Re: Improving the latch handling between logical replication launcher and worker processes.

From: Kyotaro Horiguchi <horikyota(dot)ntt(at)gmail(dot)com>
To: vignesh21(at)gmail(dot)com
Cc: hlinnaka(at)iki(dot)fi, kuroda(dot)hayato(at)fujitsu(dot)com, pgsql-hackers(at)lists(dot)postgresql(dot)org
Subject: Re: Improving the latch handling between logical replication launcher and worker processes.
Date: 2024-09-04 03:02:14
Message-ID: 20240904.120214.2117610340510711755.horikyota.ntt@gmail.com
Views: Raw Message | Whole Thread | Download mbox | Resend email
Thread:
Lists: pgsql-hackers

At Tue, 3 Sep 2024 09:10:07 +0530, vignesh C <vignesh21(at)gmail(dot)com> wrote in
> The attached v2 version patch has the changes for the same.

Sorry for jumping in at this point.

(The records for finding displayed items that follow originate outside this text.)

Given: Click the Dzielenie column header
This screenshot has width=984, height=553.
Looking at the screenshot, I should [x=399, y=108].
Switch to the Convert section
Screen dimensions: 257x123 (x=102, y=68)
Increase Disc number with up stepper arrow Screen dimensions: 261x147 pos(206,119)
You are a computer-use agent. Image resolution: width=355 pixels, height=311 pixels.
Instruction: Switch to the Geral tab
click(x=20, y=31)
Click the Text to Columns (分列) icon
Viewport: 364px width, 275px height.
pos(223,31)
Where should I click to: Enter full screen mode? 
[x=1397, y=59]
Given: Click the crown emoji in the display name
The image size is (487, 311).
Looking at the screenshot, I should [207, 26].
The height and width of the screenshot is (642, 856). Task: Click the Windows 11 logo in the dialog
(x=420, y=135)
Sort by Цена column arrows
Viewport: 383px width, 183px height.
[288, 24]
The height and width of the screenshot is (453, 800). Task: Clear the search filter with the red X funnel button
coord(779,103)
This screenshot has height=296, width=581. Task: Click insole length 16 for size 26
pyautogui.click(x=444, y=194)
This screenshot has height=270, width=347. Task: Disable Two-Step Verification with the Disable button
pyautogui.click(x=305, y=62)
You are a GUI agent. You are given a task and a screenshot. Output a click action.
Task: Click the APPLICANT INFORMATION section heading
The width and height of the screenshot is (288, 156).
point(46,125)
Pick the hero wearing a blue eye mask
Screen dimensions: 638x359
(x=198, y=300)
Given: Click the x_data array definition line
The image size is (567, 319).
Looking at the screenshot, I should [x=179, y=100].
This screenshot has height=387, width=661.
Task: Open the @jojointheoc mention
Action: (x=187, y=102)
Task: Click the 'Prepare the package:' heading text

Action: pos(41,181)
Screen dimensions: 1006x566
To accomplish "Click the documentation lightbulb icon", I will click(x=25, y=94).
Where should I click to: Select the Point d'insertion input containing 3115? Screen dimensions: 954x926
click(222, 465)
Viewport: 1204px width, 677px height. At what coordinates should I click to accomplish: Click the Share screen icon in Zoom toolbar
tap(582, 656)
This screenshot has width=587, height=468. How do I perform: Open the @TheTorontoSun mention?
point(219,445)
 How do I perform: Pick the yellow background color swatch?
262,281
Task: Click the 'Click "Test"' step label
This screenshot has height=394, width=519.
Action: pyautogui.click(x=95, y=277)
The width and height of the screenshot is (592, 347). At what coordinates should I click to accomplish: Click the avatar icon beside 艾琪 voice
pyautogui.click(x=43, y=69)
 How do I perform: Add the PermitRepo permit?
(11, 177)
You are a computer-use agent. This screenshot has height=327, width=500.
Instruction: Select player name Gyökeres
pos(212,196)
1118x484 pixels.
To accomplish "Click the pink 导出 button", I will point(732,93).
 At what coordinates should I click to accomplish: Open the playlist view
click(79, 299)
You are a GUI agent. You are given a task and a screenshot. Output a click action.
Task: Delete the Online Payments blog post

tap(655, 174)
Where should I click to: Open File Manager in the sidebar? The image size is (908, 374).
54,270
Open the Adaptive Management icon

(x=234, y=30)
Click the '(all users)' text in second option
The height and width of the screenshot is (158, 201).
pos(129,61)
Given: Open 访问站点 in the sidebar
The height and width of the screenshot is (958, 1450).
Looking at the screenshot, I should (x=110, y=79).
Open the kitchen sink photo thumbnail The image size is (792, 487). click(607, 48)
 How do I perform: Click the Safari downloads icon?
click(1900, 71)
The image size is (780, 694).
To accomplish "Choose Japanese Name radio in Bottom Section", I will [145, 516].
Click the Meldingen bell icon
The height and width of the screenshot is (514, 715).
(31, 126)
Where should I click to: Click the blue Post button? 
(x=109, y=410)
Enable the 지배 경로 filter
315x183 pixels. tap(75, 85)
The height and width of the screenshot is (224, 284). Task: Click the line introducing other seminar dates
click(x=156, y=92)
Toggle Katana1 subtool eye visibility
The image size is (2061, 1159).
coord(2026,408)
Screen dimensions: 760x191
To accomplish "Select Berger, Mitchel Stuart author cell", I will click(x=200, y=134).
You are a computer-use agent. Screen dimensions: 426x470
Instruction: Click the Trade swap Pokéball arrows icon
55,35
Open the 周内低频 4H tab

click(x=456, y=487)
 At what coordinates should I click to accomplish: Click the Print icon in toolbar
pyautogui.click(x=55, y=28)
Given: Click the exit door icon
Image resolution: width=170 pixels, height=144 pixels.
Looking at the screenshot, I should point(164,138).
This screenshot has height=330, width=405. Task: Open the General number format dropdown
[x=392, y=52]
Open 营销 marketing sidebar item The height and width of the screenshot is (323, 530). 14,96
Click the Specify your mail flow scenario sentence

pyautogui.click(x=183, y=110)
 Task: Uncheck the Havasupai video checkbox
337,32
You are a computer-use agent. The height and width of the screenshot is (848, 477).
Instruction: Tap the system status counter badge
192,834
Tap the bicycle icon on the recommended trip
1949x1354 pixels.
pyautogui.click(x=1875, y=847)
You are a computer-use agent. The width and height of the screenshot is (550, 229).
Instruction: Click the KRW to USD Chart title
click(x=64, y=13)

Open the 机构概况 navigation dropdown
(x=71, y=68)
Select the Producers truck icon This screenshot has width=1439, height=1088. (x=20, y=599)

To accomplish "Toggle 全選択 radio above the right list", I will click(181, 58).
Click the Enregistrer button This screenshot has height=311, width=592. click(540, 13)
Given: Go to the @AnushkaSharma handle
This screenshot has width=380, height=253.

I've just reviewed the latest
patch (v2), and the frequent Own/Disown-Latch operations caught my
attention. Additionally, handling multiple concurrently operating
trigger sources with nested latch waits seems bug-prone, which I’d
prefer to avoid from both a readability and safety perspective.

With that in mind, I’d like to suggest an alternative approach. I may
not be fully aware of all the previous discussions, so apologies if
this idea has already been considered and dismissed.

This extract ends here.